In 2007, Stup published Are Your Eyes Listening? Collected Works, which is a collection of poetry and essays about her experiences with autism. In 2008, she began publishing Sarah's Keepsake Collection, a set of gift books with themes that include life, love, family, and nature, titled Nest Feathers and Heart and Spirit.

Do-Si-Do with Autism led to the development of the Taylor the Turtle Fun Pack CD as an interactive component, and then the Autism Friendship Kit, a CD/DVD/MP3 resource first published in 2014 to support children with and without autism in the development of meaningful relationships.

In 2015, Stup published the novel Paul and His Beast, for middle school-aged children, where Stup refers to autism as Paul's beast. Kirkus Reviews writes, "Stup, who has autism and types to speak, presents an understandable child's-eye view of the condition, poignantly capturing both Paul's need and hate for the Beast. Her characterization is three-dimensional; for example, Paul's autism doesn't make him saintly, and popular kids aren't always jerks." The novel also includes "a readers' guide, suggestions for activities, and tips for welcoming people with disabilities".

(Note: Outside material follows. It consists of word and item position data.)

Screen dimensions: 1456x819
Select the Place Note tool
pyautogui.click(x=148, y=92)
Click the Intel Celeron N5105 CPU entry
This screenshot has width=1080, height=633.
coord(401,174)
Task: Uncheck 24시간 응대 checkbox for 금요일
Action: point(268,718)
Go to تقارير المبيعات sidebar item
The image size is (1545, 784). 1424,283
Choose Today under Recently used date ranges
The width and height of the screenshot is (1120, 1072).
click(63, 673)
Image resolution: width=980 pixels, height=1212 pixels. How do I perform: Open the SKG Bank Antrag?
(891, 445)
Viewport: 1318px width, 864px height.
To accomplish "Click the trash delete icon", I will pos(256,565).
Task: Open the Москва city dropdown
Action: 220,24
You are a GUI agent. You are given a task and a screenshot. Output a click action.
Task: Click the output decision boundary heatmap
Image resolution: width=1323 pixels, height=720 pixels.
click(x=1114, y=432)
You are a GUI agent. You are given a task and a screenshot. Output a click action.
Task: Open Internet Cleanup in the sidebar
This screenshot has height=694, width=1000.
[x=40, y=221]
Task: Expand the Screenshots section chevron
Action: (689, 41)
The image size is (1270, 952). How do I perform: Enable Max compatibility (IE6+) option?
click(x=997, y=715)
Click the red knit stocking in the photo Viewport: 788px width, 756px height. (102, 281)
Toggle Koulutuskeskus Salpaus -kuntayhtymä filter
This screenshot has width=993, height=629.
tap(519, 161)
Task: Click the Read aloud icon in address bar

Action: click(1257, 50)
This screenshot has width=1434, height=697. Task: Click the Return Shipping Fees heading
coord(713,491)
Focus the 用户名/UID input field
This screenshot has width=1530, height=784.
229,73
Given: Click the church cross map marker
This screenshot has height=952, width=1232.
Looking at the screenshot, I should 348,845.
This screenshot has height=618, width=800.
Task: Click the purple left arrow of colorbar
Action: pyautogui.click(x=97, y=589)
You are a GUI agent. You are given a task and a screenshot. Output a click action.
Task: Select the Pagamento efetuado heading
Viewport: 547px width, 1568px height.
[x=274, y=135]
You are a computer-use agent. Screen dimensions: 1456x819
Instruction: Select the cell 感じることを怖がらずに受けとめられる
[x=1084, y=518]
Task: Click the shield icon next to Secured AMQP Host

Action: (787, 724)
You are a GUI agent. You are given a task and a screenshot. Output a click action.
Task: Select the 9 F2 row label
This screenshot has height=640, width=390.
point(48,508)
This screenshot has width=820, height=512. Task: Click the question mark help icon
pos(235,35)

As of 2023, Stup is working on her latest book, tentatively titled My Autism, My Journal.

==Advocacy==

Those with developmental disabilities and other differences are real people inside bodies that work differently. We are worth knowing.
— - Sarah Stup

In 2004, Stup participated in the self-advocacy group Working Together and The Arc of Frederick County Legislative Committee's letter-writing campaign. The campaign aimed to educate lawmakers on legislative decisions that would impact the lives of people with developmental disabilities and their families. Stup traveled to Maryland's State Capital in Annapolis to give testimony opposing a bill that promoted the use of institutional respite care and services for people with medical needs, rather than providing services in their own communities. Stup presented written testimony in opposition.

As part of her advocacy, Stup also worked with the Arc to develop Hope's Ingredients, a training curriculum designed to support students with developmental disabilities who are transitioning from school into careers.

==Selected works==
- Do-si-Do with Autism (2006)
- Are Your Eyes Listening? Collected Works (2007)
- Heart and Spirit: Words to comfort, share and inspire (2008)
- Nest Feathers: A celebration of family, home and memories shared (2009)
- Do-si-Do with Autism Friendship Kit (2014)
- Paul and His Beast (2015)

== Awards and honors ==
In 2004, Stup received both the Self Advocate of the Year award from The Arc of Maryland and the Frances and Lease Bussard Award for Self-Advocacy. In 2022, the governor of Maryland honored Stup with an Award for Outstanding Accomplishments in Disability Culture.